Practicing Feedquestioning in Coaching
April 15, 2025By Arnoldo Arana
Experienced Learning
Real learning is experiential learning. If knowledge is not transformed into productive behavior, it is meaningless knowledge. Peter Senge says that learning is increasing capacity through experience gained by following a discipline. According to Senge himself, for the Chinese, learning means mastering the way to improve oneself. Learning is related to continuous study and practice until mastery of a specific discipline. This mastery is not achieved through simple intellectual abstraction. Learning is reflection and, at the same time, action. Biologist Humberto Maturana (quoted by Iván Darío Parra Mes) expresses it masterfully when he says that all doing is knowing, and all knowing is doing. Author and organizational consultant Stephen Covey says that knowing and not doing is actually not knowing. Learning and not practicing is not learning. In other words, understanding something but not putting it into practice is equivalent to not understanding it. Knowledge and understanding are only internalized through doing, through applying.
There is no merit in accumulating knowledge as possessions. The effort directed toward acquiring knowledge, if it is not expressed in specific actions aimed at changing, shaping, and influencing the surrounding reality, is a futile endeavor. Napoleon Hill aptly expressed it when he said that knowledge that is not used is not a factor in success. Or as Simón Rodríguez, Simón Bolívar’s mentor, so aptly put it: “Knowledge without application is vain erudition.”
Learning is experienced as a process of personal transformation.
Learning is not about accessing information. Because learning is not about having, but about being. Learning must be conceived as a process of personal transformation. If knowledge and information do not produce a change or transformation in our way of thinking (even a paradigm shift); a change in our emotions, attitudes, and motivations; if it does not affect our skills and abilities for productive work; if it does not make us producers of knowledge; if it does not affect our entrepreneurial character; if it does not enable us to apply knowledge to many new areas, then we have not learned.
Effective training aims not only to address a lack of skill and ability in a specific area. This reduces training to the teaching process. Teaching is the process of imparting instructions and knowledge with a view to helping others develop skills and abilities; it is equivalent to the task of emptying knowledge and information in an attempt to incorporate it into people’s interior. We call this process knowledge emptying. This strategy focuses on the external work environment, the competencies required by the job, or some type of external standard or norm of performance. Learning, on the other hand, is related to what is happening inside the person (maps, emotions, needs, internal obstacles, etc.). Learning focuses more on the process of developing and expressing internal forces (talents, potential, motivation). We call this process knowledge emptying. Learning focuses on the process of self-enlightenment.

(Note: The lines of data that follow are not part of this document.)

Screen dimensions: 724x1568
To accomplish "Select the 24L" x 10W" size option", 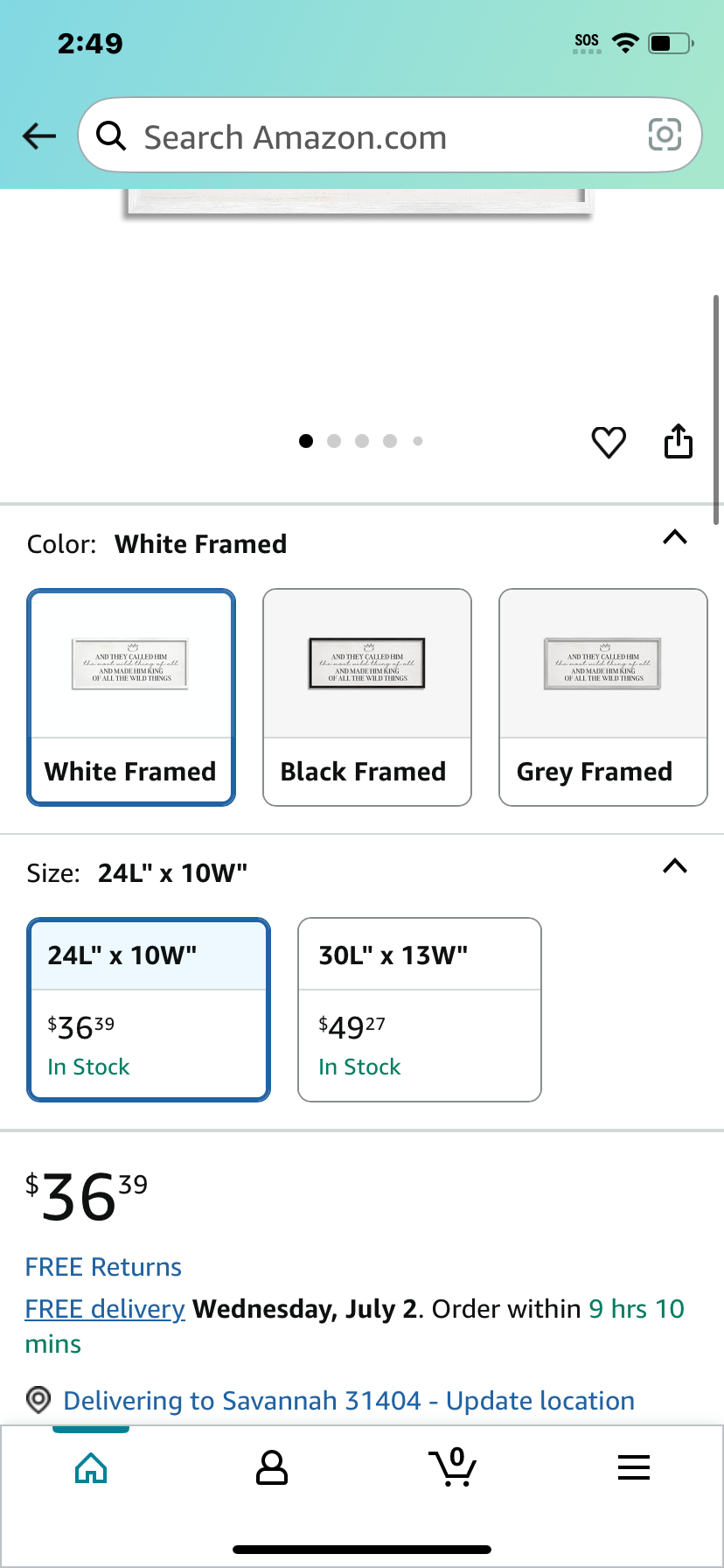I will click(x=149, y=1010).
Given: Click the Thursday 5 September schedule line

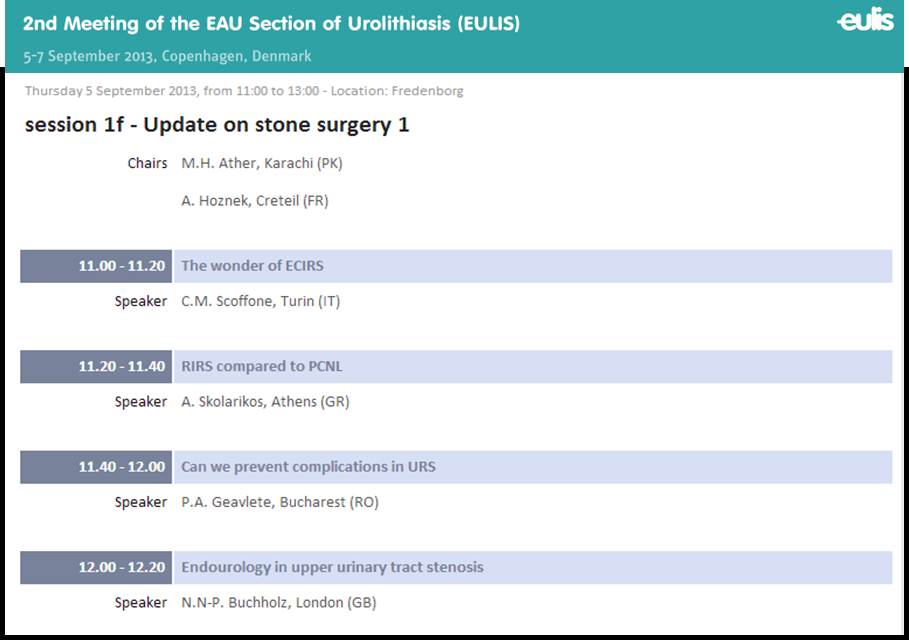Looking at the screenshot, I should pyautogui.click(x=244, y=91).
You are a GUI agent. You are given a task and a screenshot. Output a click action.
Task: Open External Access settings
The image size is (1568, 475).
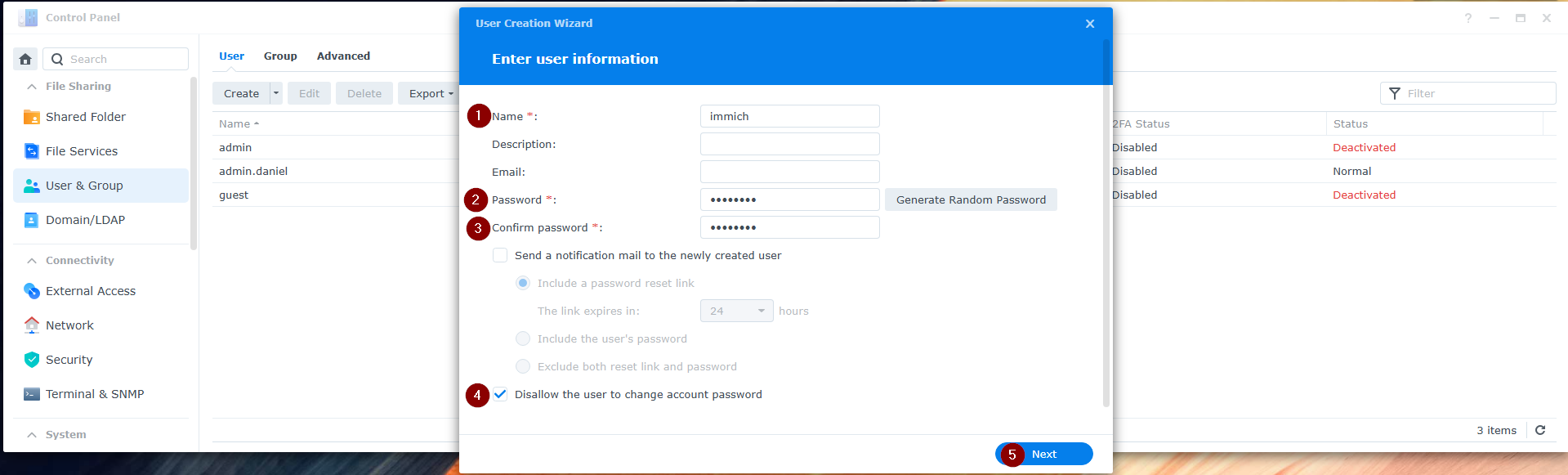pos(90,291)
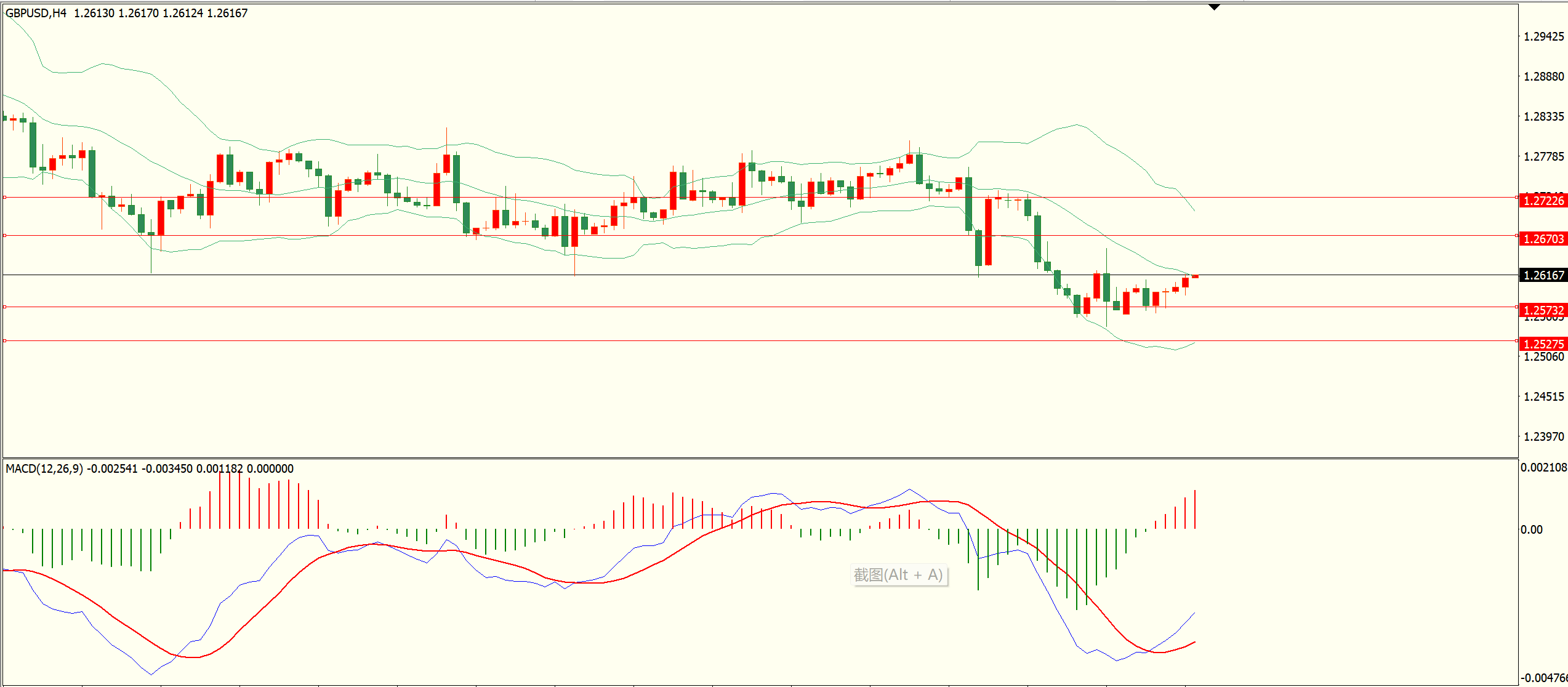Click the MACD 0.002108 scale label

click(1543, 468)
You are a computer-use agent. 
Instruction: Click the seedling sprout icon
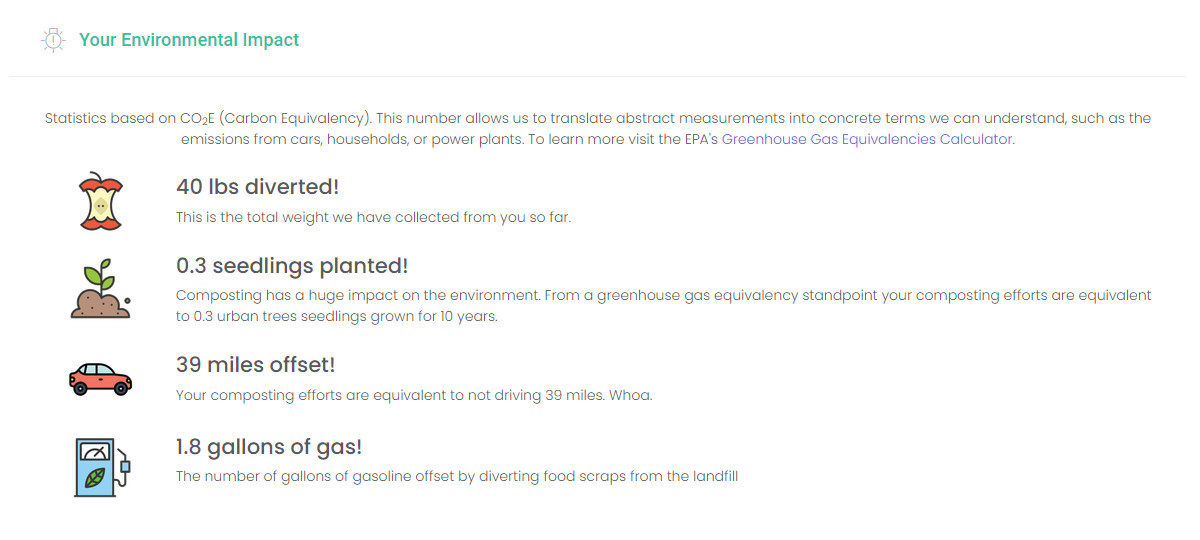100,288
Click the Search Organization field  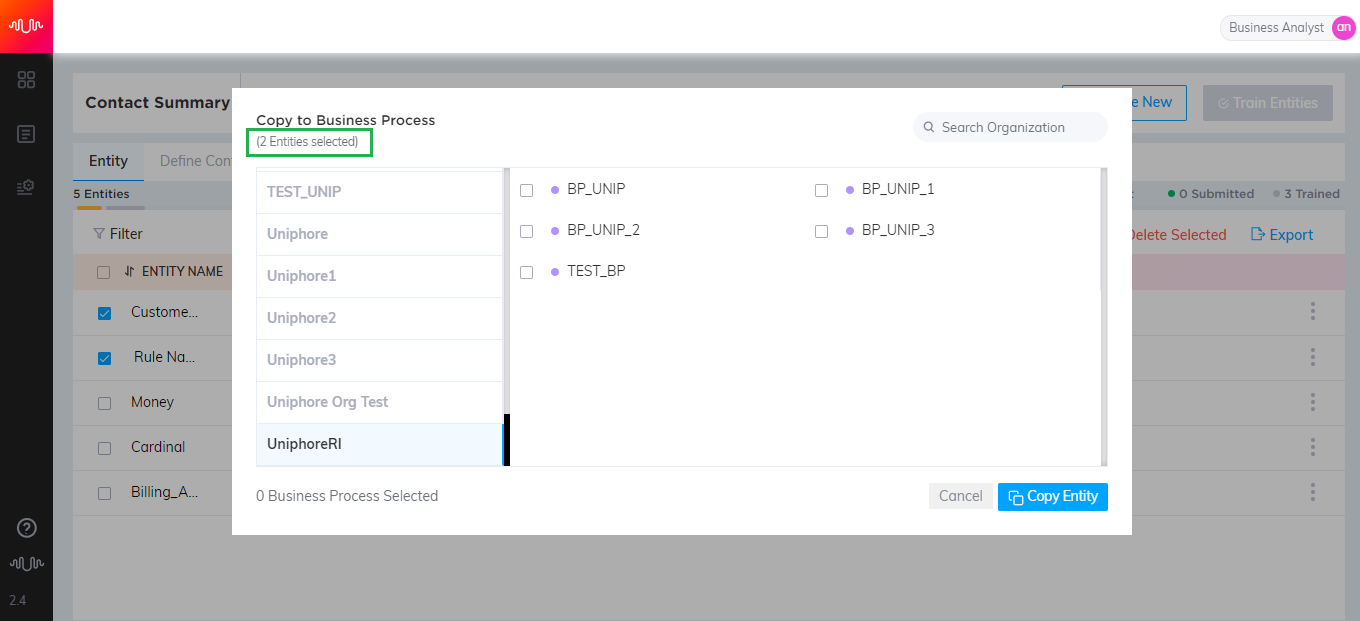pos(1010,127)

Learning occurs and is relevant to a context
Learning cannot be divorced from the everyday reality in which results are produced (professional practice, work performance, community life, business or family environment). According to Senge, learning always occurs over time and in real life, not in the classroom or in training sessions. From this perspective of learning processes, effective learning occurs in the dynamics of work, responding to the needs of the moment; contextualized learning that responds to personal and organizational needs.